**EXERCISE DESCRIPTION:** Edit the records below by replacing every instance of "computer-use agent" with "screen navigation agent" and keeping everything else the same.

"""

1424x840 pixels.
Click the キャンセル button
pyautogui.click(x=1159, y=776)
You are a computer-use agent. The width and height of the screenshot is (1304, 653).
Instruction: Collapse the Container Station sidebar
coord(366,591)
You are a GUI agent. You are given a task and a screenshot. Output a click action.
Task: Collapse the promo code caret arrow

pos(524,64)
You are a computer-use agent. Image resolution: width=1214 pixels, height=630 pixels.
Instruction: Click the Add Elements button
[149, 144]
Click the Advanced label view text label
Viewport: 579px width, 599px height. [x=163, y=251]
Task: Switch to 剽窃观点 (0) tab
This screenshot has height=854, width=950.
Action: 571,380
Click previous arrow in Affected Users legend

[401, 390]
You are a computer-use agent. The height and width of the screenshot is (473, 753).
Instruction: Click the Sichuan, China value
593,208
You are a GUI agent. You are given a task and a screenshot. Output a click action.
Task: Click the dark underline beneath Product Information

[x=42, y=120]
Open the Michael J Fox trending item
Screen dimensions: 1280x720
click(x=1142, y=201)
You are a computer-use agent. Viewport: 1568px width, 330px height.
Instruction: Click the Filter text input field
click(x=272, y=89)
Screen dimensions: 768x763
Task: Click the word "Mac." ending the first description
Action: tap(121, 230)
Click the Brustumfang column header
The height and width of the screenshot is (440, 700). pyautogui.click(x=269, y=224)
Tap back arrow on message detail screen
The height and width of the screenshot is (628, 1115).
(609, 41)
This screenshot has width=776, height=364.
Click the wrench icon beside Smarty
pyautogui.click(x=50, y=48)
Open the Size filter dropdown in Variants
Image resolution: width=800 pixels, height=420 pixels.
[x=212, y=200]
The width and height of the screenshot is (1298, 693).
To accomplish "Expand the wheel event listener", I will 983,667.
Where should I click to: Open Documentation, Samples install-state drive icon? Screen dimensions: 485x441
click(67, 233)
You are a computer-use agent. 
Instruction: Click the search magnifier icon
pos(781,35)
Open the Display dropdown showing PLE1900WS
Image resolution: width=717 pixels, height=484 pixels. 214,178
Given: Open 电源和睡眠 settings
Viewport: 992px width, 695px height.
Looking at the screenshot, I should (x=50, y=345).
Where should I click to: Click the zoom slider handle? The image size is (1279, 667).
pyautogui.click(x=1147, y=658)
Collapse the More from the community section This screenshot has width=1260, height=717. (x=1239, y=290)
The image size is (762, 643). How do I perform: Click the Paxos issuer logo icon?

"""

**WORKED ANSWER:**
1424x840 pixels.
Click the キャンセル button
pyautogui.click(x=1159, y=776)
You are a screen navigation agent. The width and height of the screenshot is (1304, 653).
Instruction: Collapse the Container Station sidebar
coord(366,591)
You are a GUI agent. You are given a task and a screenshot. Output a click action.
Task: Collapse the promo code caret arrow

pos(524,64)
You are a screen navigation agent. Image resolution: width=1214 pixels, height=630 pixels.
Instruction: Click the Add Elements button
[149, 144]
Click the Advanced label view text label
Viewport: 579px width, 599px height. [x=163, y=251]
Task: Switch to 剽窃观点 (0) tab
This screenshot has height=854, width=950.
Action: 571,380
Click previous arrow in Affected Users legend

[401, 390]
You are a screen navigation agent. The height and width of the screenshot is (473, 753).
Instruction: Click the Sichuan, China value
593,208
You are a GUI agent. You are given a task and a screenshot. Output a click action.
Task: Click the dark underline beneath Product Information

[x=42, y=120]
Open the Michael J Fox trending item
Screen dimensions: 1280x720
click(x=1142, y=201)
You are a screen navigation agent. Viewport: 1568px width, 330px height.
Instruction: Click the Filter text input field
click(x=272, y=89)
Screen dimensions: 768x763
Task: Click the word "Mac." ending the first description
Action: tap(121, 230)
Click the Brustumfang column header
The height and width of the screenshot is (440, 700). pyautogui.click(x=269, y=224)
Tap back arrow on message detail screen
The height and width of the screenshot is (628, 1115).
(609, 41)
This screenshot has width=776, height=364.
Click the wrench icon beside Smarty
pyautogui.click(x=50, y=48)
Open the Size filter dropdown in Variants
Image resolution: width=800 pixels, height=420 pixels.
[x=212, y=200]
The width and height of the screenshot is (1298, 693).
To accomplish "Expand the wheel event listener", I will 983,667.
Where should I click to: Open Documentation, Samples install-state drive icon? Screen dimensions: 485x441
click(67, 233)
You are a screen navigation agent. 
Instruction: Click the search magnifier icon
pos(781,35)
Open the Display dropdown showing PLE1900WS
Image resolution: width=717 pixels, height=484 pixels. 214,178
Given: Open 电源和睡眠 settings
Viewport: 992px width, 695px height.
Looking at the screenshot, I should (x=50, y=345).
Where should I click to: Click the zoom slider handle? The image size is (1279, 667).
pyautogui.click(x=1147, y=658)
Collapse the More from the community section This screenshot has width=1260, height=717. (x=1239, y=290)
The image size is (762, 643). How do I perform: Click the Paxos issuer logo icon?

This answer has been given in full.